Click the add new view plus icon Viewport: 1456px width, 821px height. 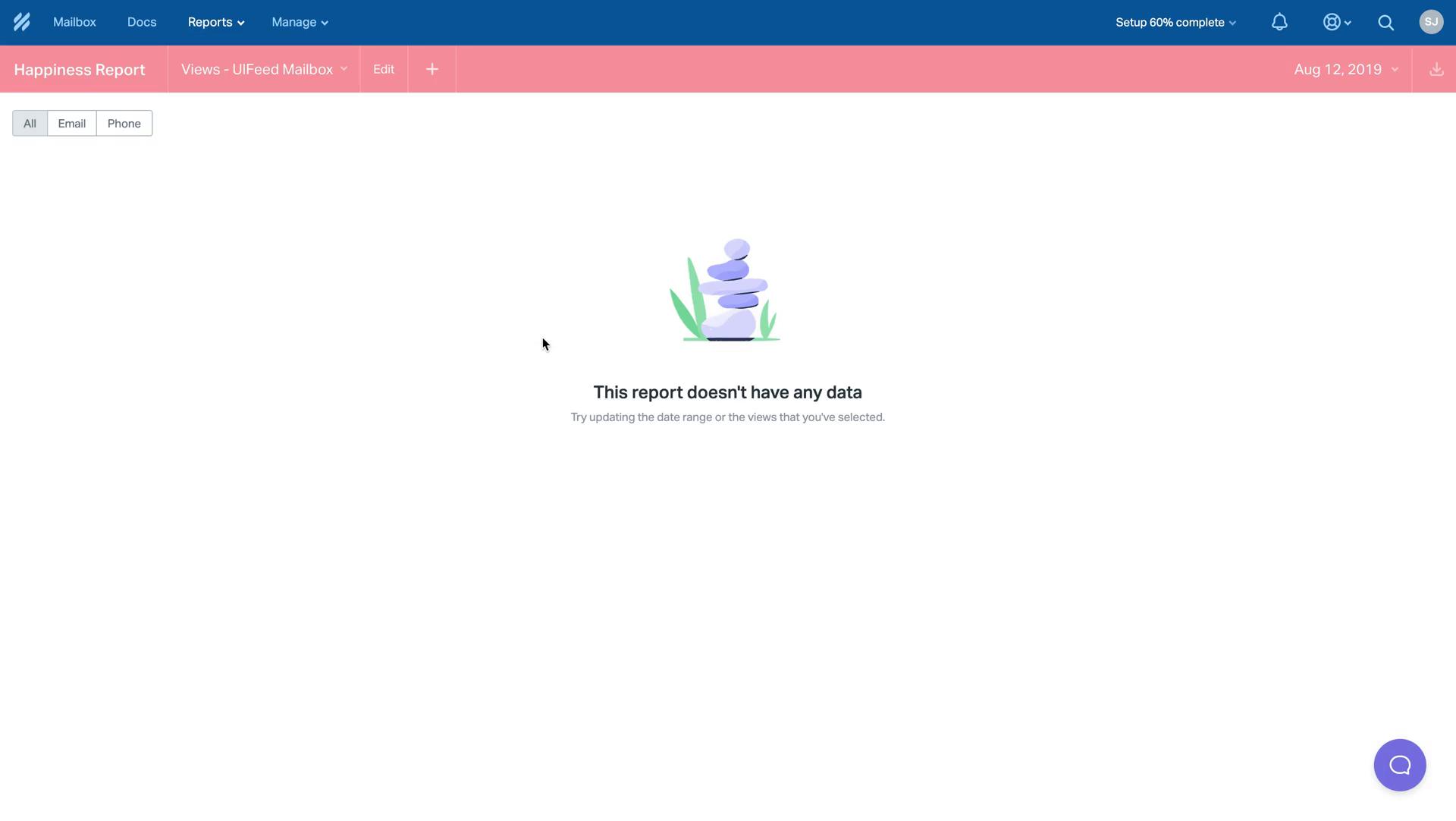click(x=431, y=68)
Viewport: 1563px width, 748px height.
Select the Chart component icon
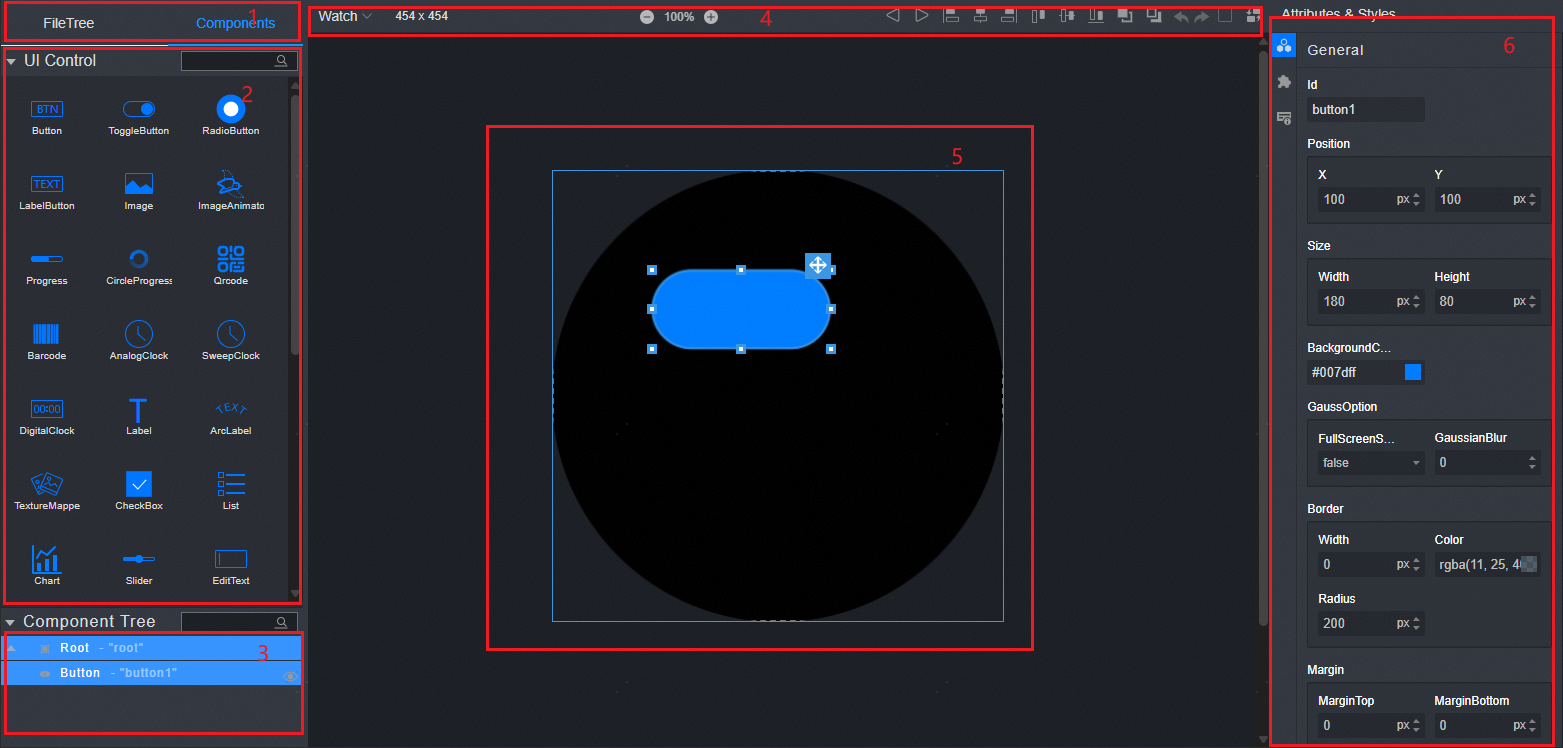point(46,559)
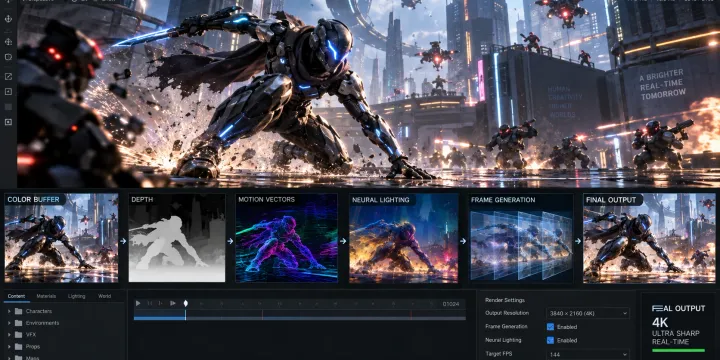720x360 pixels.
Task: Disable the Frame Generation checkbox
Action: pos(550,327)
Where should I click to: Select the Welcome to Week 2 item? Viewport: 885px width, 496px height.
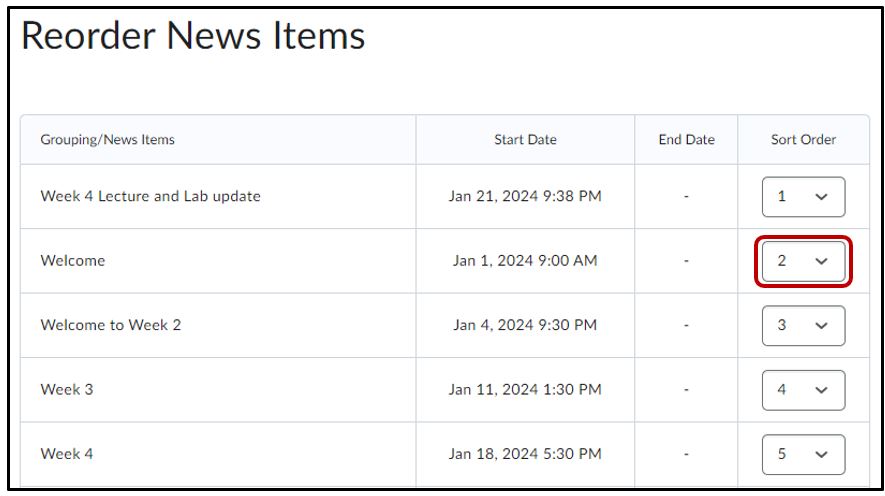point(110,325)
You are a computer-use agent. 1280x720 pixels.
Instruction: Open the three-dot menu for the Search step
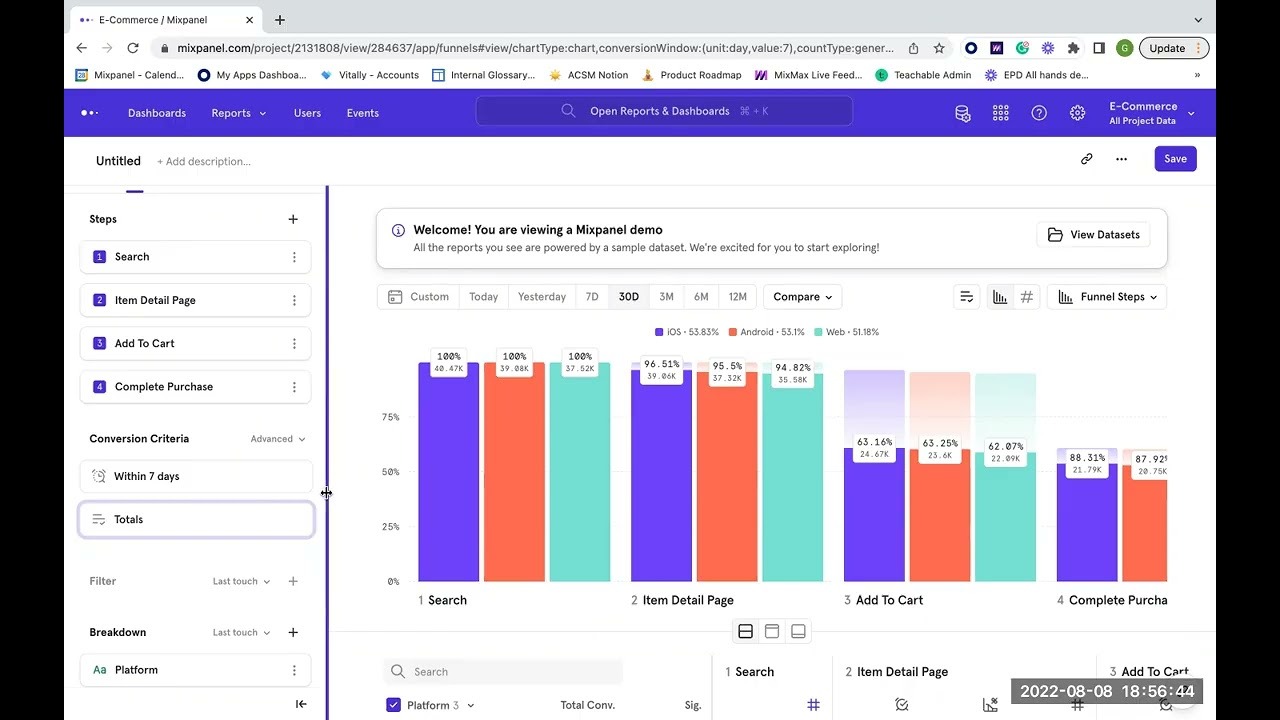pyautogui.click(x=294, y=257)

• • •

▶ **PROBLEM TO SOLVE**:
Set down word for word every line from the one containing "Where should I" through the last line of the records above, both ends included. Leave out the pictures.

▶ **OUTPUT OF THE TASK**:
Where should I click to: Select the Welcome to Week 2 item? Viewport: 885px width, 496px height.
point(110,325)
You are a computer-use agent. 1280x720 pixels.
Instruction: Open the three-dot menu for the Search step
pyautogui.click(x=294, y=257)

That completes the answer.